§ What is required: Look for the line that has "saveMLAK (50, 2143)" in the material below; please repeat it and every line after it, exactly, up to and including the line that has "Birthday (323, 919)", and nothing else.

[Data for review Boundary: Start]

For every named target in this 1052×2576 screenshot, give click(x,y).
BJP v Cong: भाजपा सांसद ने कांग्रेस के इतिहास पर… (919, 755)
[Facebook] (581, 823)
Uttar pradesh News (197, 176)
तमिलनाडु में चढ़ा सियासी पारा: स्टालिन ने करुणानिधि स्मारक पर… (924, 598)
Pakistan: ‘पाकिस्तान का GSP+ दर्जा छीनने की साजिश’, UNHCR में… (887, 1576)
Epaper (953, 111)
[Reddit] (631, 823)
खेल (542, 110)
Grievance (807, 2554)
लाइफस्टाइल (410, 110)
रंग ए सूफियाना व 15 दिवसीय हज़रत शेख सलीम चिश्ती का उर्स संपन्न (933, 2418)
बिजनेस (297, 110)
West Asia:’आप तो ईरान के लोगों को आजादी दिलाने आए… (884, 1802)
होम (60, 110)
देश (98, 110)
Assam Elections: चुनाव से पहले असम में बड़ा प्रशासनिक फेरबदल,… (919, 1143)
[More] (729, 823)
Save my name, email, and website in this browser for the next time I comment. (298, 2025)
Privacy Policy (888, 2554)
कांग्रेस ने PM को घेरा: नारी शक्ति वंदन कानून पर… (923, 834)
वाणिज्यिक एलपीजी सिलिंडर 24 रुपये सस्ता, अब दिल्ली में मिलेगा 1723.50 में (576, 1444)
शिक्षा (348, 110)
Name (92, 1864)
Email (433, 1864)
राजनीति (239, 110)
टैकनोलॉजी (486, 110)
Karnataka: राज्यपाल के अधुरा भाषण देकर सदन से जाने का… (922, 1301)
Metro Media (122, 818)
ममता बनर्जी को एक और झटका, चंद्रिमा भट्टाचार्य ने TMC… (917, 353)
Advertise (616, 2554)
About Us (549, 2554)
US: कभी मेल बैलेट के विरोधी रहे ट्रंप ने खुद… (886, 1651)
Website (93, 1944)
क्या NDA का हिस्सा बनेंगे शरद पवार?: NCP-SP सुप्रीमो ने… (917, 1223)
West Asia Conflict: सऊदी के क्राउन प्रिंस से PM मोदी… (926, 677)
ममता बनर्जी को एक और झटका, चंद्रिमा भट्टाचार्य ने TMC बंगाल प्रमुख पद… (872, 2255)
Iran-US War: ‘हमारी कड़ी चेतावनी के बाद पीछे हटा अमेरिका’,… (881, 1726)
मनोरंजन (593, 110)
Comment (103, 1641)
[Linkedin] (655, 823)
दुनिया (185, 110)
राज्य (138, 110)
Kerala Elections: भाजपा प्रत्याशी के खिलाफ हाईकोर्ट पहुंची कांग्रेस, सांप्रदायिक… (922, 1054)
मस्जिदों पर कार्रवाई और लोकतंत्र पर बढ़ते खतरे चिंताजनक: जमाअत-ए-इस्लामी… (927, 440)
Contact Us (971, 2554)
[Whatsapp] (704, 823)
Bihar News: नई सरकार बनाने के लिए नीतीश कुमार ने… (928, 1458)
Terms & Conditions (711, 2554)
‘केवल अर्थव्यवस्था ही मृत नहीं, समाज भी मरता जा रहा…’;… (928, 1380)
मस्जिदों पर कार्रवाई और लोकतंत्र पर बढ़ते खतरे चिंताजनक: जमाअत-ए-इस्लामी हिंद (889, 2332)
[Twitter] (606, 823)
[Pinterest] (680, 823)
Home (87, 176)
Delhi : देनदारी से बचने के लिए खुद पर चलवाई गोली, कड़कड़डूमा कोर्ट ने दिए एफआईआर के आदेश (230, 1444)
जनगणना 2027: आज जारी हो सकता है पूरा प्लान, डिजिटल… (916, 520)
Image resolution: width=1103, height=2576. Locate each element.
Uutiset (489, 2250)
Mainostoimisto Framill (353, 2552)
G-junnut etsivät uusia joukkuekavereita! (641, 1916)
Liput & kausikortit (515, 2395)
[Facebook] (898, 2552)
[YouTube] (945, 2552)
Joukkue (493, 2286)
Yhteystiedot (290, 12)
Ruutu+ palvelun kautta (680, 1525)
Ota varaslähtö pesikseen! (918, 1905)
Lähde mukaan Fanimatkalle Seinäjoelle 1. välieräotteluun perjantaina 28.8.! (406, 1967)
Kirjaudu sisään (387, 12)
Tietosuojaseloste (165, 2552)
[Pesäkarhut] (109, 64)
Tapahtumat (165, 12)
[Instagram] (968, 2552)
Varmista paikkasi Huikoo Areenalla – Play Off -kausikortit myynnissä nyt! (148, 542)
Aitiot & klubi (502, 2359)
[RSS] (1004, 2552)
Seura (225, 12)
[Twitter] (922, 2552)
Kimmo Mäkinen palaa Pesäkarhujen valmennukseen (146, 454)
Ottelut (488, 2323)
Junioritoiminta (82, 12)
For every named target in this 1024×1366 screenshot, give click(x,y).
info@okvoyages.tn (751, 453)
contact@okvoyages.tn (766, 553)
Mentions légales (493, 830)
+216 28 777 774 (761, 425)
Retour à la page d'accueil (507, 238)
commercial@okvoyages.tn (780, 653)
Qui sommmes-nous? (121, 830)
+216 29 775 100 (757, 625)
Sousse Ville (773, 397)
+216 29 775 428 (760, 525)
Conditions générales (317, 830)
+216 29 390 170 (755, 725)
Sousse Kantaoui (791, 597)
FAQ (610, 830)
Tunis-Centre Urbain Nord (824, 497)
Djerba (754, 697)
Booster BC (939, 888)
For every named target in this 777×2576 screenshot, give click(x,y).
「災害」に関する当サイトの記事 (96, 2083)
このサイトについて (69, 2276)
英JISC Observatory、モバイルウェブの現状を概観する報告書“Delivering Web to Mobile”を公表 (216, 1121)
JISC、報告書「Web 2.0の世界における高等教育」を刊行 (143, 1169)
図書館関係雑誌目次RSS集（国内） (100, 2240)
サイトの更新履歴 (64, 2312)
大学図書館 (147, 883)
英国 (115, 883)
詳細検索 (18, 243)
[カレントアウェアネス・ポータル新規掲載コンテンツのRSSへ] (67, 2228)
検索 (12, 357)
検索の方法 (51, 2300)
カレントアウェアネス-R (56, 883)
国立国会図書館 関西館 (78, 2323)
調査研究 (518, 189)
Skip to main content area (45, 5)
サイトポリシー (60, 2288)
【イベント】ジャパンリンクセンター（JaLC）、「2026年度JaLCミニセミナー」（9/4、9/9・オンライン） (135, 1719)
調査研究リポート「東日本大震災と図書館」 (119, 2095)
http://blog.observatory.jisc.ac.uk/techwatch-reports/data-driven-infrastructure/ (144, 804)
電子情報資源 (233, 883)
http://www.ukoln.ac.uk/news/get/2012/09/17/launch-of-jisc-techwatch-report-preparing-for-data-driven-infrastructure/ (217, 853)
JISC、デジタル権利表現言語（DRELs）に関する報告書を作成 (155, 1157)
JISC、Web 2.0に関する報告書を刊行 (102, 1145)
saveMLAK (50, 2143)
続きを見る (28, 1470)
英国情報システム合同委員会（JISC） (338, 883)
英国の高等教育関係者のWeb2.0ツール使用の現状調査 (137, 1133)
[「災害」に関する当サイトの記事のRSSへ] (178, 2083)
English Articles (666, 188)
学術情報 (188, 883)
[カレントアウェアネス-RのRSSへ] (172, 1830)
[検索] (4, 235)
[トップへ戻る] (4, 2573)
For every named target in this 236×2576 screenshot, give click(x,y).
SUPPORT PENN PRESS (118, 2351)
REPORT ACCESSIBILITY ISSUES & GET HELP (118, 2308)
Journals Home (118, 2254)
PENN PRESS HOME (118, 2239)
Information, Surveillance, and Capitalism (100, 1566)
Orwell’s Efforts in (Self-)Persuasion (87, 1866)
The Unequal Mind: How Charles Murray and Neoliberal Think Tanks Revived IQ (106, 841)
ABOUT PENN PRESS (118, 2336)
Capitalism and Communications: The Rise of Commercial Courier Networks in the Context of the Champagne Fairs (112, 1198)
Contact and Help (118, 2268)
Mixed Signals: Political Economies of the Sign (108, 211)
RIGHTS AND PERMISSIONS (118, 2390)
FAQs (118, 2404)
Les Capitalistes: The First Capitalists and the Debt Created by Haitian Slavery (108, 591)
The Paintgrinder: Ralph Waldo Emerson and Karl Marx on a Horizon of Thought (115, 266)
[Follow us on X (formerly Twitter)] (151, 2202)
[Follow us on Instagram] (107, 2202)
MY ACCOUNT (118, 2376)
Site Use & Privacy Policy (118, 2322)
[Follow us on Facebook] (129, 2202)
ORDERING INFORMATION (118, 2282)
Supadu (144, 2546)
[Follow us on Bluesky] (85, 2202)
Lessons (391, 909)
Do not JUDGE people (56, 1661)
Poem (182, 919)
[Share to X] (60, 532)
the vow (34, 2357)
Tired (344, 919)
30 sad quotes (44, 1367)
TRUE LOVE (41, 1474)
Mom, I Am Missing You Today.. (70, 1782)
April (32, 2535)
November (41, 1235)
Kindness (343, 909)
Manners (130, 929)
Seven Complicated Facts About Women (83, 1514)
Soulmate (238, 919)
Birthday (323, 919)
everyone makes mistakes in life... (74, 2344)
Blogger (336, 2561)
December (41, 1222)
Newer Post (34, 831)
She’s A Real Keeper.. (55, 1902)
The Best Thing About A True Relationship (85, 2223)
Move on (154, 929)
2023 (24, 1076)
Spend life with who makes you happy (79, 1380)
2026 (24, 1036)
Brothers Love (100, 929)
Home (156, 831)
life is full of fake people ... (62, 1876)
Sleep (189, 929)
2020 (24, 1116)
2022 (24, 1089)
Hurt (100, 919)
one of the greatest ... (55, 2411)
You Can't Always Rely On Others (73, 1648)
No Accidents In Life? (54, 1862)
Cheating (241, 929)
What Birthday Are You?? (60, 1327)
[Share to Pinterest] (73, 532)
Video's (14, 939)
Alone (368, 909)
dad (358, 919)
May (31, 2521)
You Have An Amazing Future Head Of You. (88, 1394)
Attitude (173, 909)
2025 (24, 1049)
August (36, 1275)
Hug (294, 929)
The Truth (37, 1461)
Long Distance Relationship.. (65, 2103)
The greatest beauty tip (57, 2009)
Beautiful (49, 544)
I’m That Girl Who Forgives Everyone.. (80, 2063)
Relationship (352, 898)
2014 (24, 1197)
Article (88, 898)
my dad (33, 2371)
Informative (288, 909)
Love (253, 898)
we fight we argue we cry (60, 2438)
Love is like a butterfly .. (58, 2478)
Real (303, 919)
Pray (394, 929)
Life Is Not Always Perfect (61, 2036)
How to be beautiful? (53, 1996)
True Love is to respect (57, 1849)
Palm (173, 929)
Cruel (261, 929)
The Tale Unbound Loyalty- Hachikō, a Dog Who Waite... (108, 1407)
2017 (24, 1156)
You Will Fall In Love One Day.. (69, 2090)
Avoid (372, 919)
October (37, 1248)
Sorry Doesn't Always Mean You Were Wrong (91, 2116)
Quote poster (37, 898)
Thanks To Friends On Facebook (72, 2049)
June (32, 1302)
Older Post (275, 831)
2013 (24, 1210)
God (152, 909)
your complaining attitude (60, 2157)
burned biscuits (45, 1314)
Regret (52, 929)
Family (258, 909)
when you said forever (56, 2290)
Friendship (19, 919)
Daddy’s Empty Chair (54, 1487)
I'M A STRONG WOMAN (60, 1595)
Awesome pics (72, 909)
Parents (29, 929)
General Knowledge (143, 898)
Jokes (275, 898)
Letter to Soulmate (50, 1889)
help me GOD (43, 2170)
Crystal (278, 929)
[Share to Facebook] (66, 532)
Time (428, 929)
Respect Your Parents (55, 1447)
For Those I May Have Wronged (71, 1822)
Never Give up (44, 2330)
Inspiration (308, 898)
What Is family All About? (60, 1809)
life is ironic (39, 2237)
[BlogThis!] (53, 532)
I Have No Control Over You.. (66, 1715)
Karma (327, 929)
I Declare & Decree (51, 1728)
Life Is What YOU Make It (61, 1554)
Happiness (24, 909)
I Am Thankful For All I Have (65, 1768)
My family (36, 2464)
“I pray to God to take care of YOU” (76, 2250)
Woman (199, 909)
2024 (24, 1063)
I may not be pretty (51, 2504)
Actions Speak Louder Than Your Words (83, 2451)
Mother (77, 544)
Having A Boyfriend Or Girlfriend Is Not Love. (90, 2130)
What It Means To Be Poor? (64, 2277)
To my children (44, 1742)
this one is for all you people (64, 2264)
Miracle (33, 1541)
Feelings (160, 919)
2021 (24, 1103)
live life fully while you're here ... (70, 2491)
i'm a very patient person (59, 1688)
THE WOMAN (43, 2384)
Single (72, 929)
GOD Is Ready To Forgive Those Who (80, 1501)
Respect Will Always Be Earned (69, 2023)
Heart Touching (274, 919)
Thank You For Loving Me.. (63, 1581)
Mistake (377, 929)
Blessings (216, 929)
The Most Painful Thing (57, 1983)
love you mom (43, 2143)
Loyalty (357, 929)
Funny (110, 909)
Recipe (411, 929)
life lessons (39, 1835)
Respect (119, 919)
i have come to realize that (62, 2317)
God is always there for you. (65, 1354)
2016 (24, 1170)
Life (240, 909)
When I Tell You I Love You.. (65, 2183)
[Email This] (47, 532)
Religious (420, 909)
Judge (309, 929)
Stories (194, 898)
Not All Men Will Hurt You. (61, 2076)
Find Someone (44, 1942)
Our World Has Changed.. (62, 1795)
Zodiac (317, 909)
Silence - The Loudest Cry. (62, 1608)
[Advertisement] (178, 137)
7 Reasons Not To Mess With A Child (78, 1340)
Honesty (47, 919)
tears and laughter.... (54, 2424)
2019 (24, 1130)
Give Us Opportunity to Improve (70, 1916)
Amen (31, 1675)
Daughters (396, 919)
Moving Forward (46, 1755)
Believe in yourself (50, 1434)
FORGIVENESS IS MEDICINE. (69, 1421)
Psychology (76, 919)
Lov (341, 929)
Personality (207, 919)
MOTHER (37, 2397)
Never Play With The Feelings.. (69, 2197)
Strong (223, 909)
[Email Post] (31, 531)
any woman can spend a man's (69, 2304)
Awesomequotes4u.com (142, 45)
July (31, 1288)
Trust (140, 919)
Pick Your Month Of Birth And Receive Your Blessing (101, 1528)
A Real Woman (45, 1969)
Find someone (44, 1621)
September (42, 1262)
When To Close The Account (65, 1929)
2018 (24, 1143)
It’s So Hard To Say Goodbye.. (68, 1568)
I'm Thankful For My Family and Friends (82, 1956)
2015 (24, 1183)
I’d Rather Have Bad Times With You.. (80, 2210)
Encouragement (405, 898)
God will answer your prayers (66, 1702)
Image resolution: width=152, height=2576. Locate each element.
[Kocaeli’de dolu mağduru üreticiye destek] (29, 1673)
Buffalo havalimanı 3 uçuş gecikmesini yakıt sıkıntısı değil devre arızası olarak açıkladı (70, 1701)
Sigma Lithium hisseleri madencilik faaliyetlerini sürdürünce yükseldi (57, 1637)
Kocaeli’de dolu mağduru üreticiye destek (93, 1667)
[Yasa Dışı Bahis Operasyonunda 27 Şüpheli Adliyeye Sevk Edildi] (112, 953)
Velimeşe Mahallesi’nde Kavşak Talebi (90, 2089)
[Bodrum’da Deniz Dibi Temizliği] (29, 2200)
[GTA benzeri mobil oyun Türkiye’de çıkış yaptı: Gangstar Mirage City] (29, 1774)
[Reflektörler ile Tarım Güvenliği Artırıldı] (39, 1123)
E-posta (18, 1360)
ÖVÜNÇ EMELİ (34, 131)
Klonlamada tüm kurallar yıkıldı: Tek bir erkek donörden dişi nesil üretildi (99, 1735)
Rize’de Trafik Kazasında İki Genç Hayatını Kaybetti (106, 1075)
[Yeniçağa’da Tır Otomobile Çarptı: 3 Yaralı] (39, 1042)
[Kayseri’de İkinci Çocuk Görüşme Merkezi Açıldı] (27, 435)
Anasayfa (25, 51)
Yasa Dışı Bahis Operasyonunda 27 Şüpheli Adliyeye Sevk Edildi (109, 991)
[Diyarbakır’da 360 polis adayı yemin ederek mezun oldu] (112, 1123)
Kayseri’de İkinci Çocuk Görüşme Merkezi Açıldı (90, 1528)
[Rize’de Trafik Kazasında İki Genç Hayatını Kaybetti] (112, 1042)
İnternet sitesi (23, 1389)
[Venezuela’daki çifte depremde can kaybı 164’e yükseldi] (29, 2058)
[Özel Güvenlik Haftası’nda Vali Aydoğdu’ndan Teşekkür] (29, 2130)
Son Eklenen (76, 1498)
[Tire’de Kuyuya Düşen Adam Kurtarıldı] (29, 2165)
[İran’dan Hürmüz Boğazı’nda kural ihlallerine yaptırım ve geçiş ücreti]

[Data for review Boundary: End]

§ Task output:
saveMLAK (50, 2143)
続きを見る (28, 1470)
英国情報システム合同委員会（JISC） (338, 883)
英国の高等教育関係者のWeb2.0ツール使用の現状調査 (137, 1133)
[「災害」に関する当サイトの記事のRSSへ] (178, 2083)
English Articles (666, 188)
学術情報 (188, 883)
[カレントアウェアネス-RのRSSへ] (172, 1830)
[検索] (4, 235)
[トップへ戻る] (4, 2573)
For every named target in this 236×2576 screenshot, give click(x,y).
SUPPORT PENN PRESS (118, 2351)
REPORT ACCESSIBILITY ISSUES & GET HELP (118, 2308)
Journals Home (118, 2254)
PENN PRESS HOME (118, 2239)
Information, Surveillance, and Capitalism (100, 1566)
Orwell’s Efforts in (Self-)Persuasion (87, 1866)
The Unequal Mind: How Charles Murray and Neoliberal Think Tanks Revived IQ (106, 841)
ABOUT PENN PRESS (118, 2336)
Capitalism and Communications: The Rise of Commercial Courier Networks in the Context of the Champagne Fairs (112, 1198)
Contact and Help (118, 2268)
Mixed Signals: Political Economies of the Sign (108, 211)
RIGHTS AND PERMISSIONS (118, 2390)
FAQs (118, 2404)
Les Capitalistes: The First Capitalists and the Debt Created by Haitian Slavery (108, 591)
The Paintgrinder: Ralph Waldo Emerson and Karl Marx on a Horizon of Thought (115, 266)
[Follow us on X (formerly Twitter)] (151, 2202)
[Follow us on Instagram] (107, 2202)
MY ACCOUNT (118, 2376)
Site Use & Privacy Policy (118, 2322)
[Follow us on Facebook] (129, 2202)
ORDERING INFORMATION (118, 2282)
Supadu (144, 2546)
[Follow us on Bluesky] (85, 2202)
Lessons (391, 909)
Do not JUDGE people (56, 1661)
Poem (182, 919)
[Share to X] (60, 532)
the vow (34, 2357)
Tired (344, 919)
30 sad quotes (44, 1367)
TRUE LOVE (41, 1474)
Mom, I Am Missing You Today.. (70, 1782)
April (32, 2535)
November (41, 1235)
Kindness (343, 909)
Manners (130, 929)
Seven Complicated Facts About Women (83, 1514)
Soulmate (238, 919)
Birthday (323, 919)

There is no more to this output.